Instructions for the task: Search the entries below for "screenshot" and copy each matching line.

Extracted records:
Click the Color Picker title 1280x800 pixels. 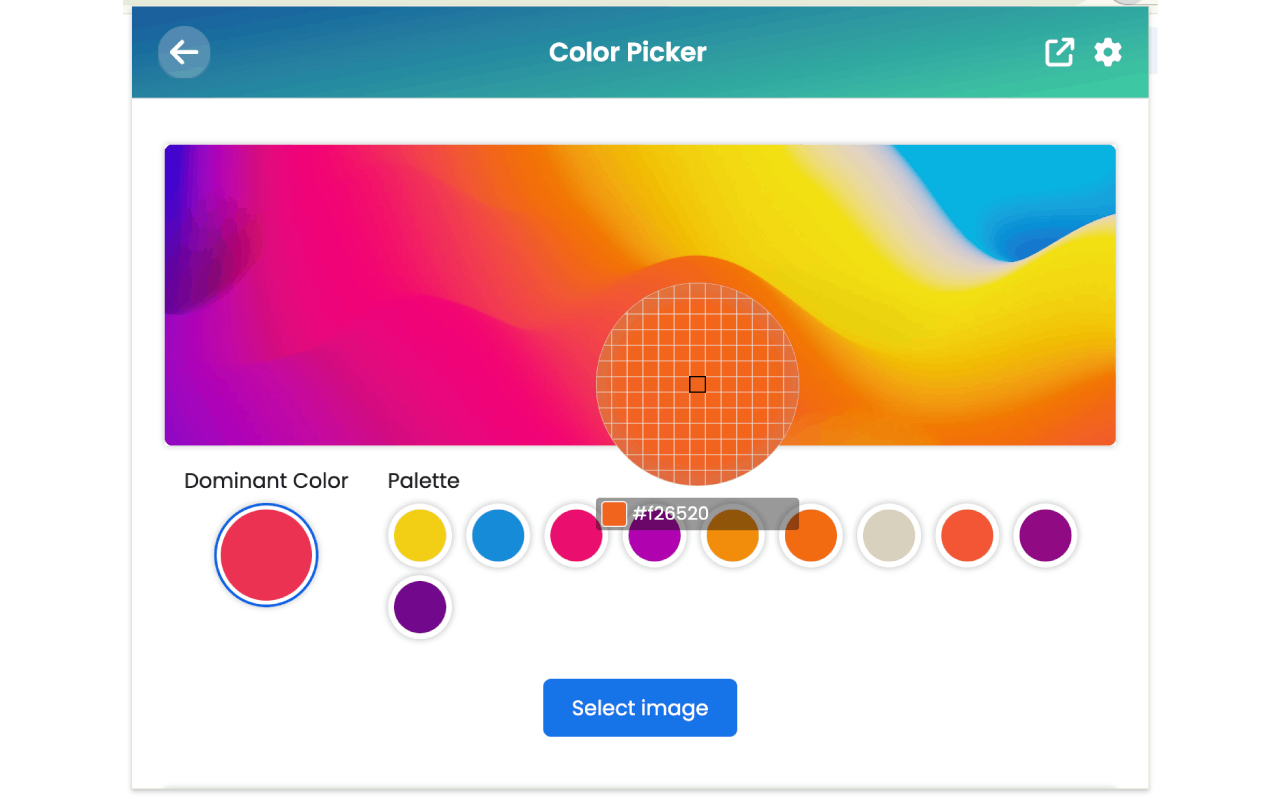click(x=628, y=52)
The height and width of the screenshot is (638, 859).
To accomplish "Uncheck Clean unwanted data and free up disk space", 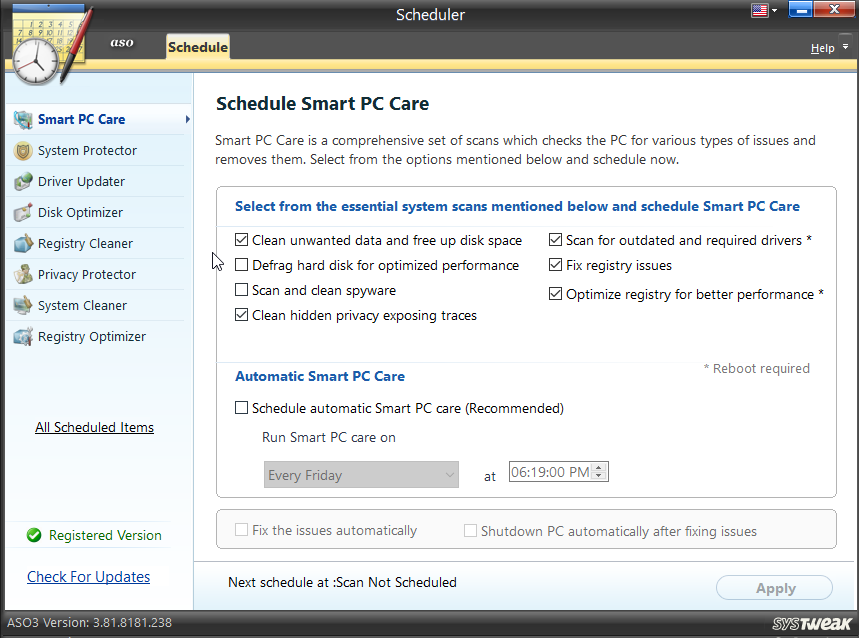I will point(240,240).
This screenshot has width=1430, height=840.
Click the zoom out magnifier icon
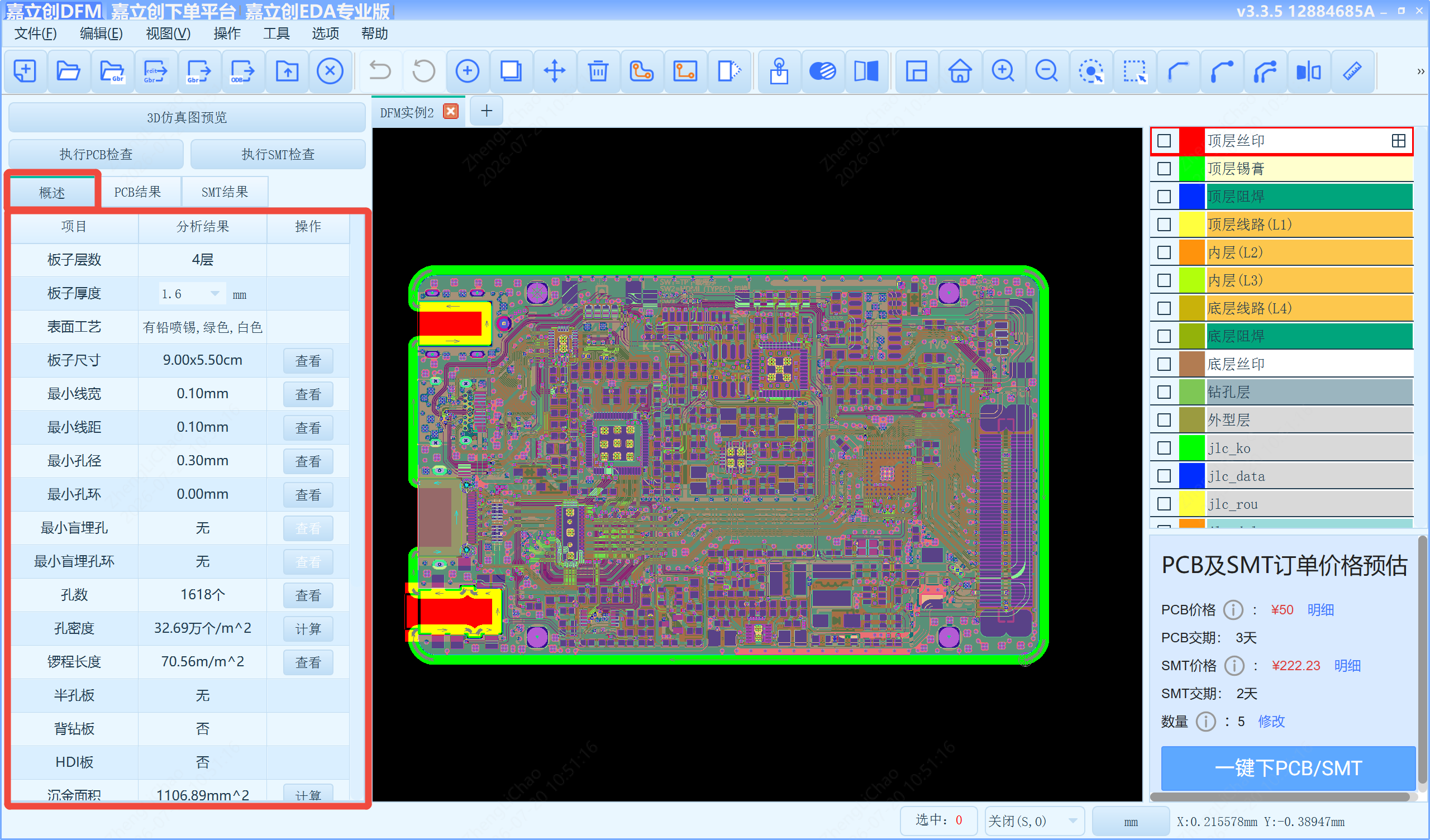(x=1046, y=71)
==
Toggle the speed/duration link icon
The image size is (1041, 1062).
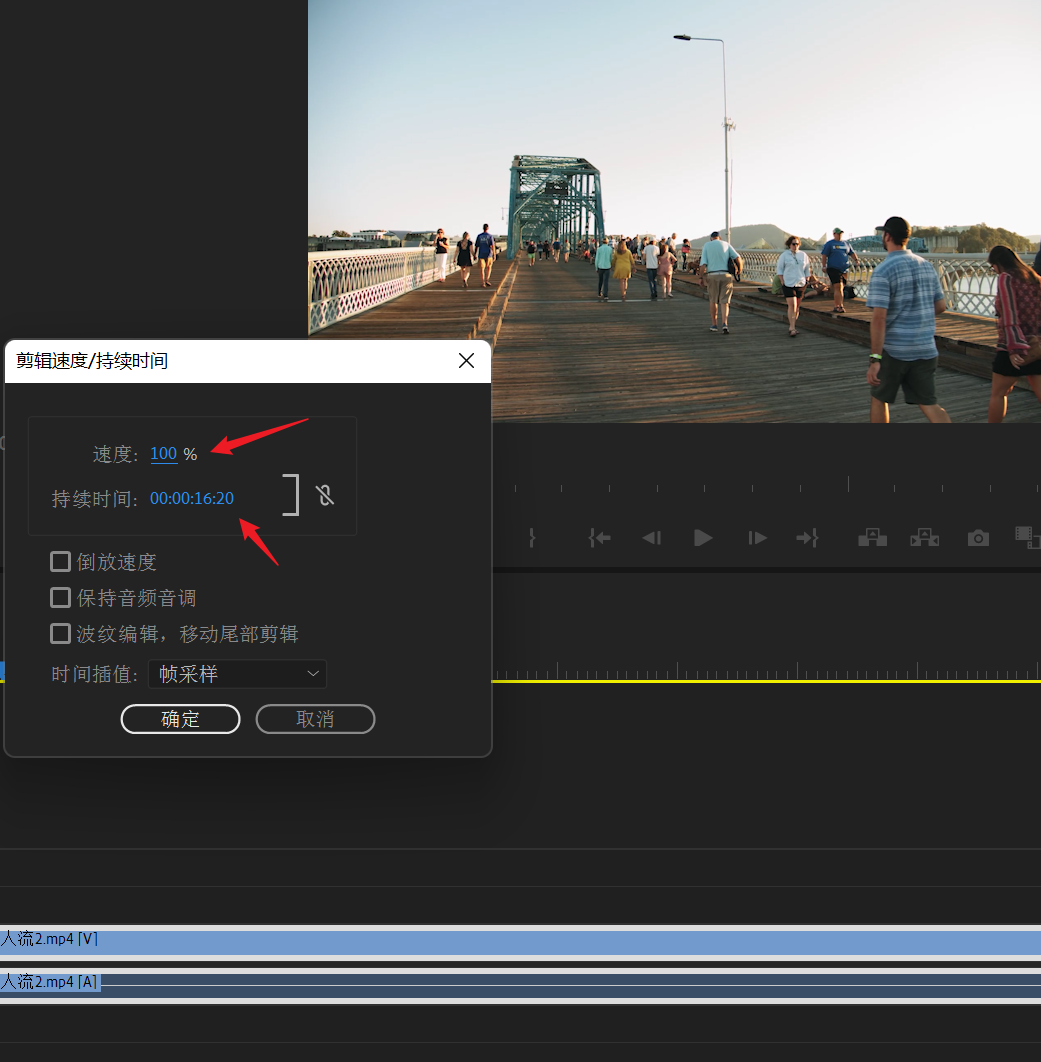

Response:
The height and width of the screenshot is (638, 859).
This screenshot has width=1430, height=840.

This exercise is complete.